If the World Ocean Summit is asking how to accelerate implementation, the evidence points to a clear answer: protect ecosystems first, design for local economic return, and align tourism, fisheries, and finance around ongoing regeneration for local communities to benefit and reinvest in their marine businesses that rely on marine life.

When protection becomes productive, demand, and ultimately acceleration, follows.

The Spillover Dividend

One of the most overlooked mechanisms in marine finance conversations is the spillover effect.

When fishing is prohibited inside a no-take reserve:

  • Fish populations recover rapidly.
  • Females grow larger and produce more babies.
  • Surplus biomass spills over into adjacent fishing grounds.

The result? Higher catch per unit effort, greater ecological resilience, and increased fisher income. In other words: effective no-take zones are a risk mitigation strategy for fisheries-dependent economies.

Proof in Practice: From Spain to Türkiye

In Spain’s Medes Islands Marine Reserve, a no-take zone of just 1 km² has been delivering outsized returns since 1983.

The annual cost to manage the reserve now is approximately €2 million. The annual return is roughly €16 million in direct tourism revenue, alongside more than 250 tourism-related jobs and improved fisheries in surrounding waters.

Tourism in Medes Islands

Divers and tourists come because there is vibrant life inside the reserve. Fishers benefit because biomass rebounds and spills over outside the reserve. The reserve functions as a living savings account, with ecological capital compounding year after year.

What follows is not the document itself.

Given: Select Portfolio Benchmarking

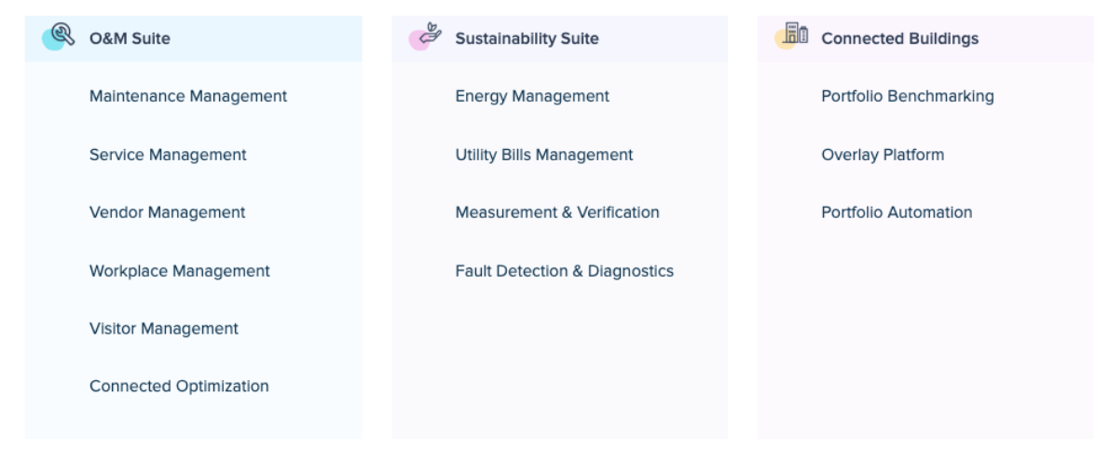Looking at the screenshot, I should tap(908, 96).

A similar story unfolds in Gökova Bay, Türkiye. Since establishing its no-take zones in 2010, fish biomass has increased significantly, and local fisher income has risen by 400%.

Protection did not eliminate livelihoods. It strengthened them.

When communities are involved in design and enforcement, marine protection becomes a regenerative economic strategy.

Aerial view of Cleopatra Island, Gökova Bay, Türkiye

The Real Trade-Off

At the World Ocean Summit, discussions often focus on trade-offs: what sacrifices must governments, industries, and communities accept to protect ocean health? Revive Our Ocean reframes the question: what are we sacrificing by not protecting our oceans effectively?

Declining fish stocks, food insecurity, reduced tourism appeal, higher insurance risks, and economic instability in coastal communities are the real costs of inaction. Properly managed MPAs, by contrast, generate ecological and economic resilience, proving that protection and productivity are not opposing forces — they are mutually reinforcing.

At Revive Our Ocean we are accelerating the creation of coastal MPAs designed as regenerative businesses from the outset — ensuring that conservation delivers economic returns, strengthens livelihoods, and protects the ocean for future generations.

As the global ocean community gathers for this year’s World Ocean Summit, we want to share a clear message: invest in protection first, and the returns—for both people and the planet—will follow.

Because in the end, the most reliable return in the blue economy comes from allowing nature to rebuild itself.

And that is an investment the market cannot afford to overlook.

 

Author: Kristin Rechberger is founder and CEO of Revive Our Ocean, coordinated by Dynamic Planet, and Executive Producer of Ocean with David Attenborough. As a 2009 Young Global Leader of the World Economic Forum, she has had the great fortune of attending Davos over the years.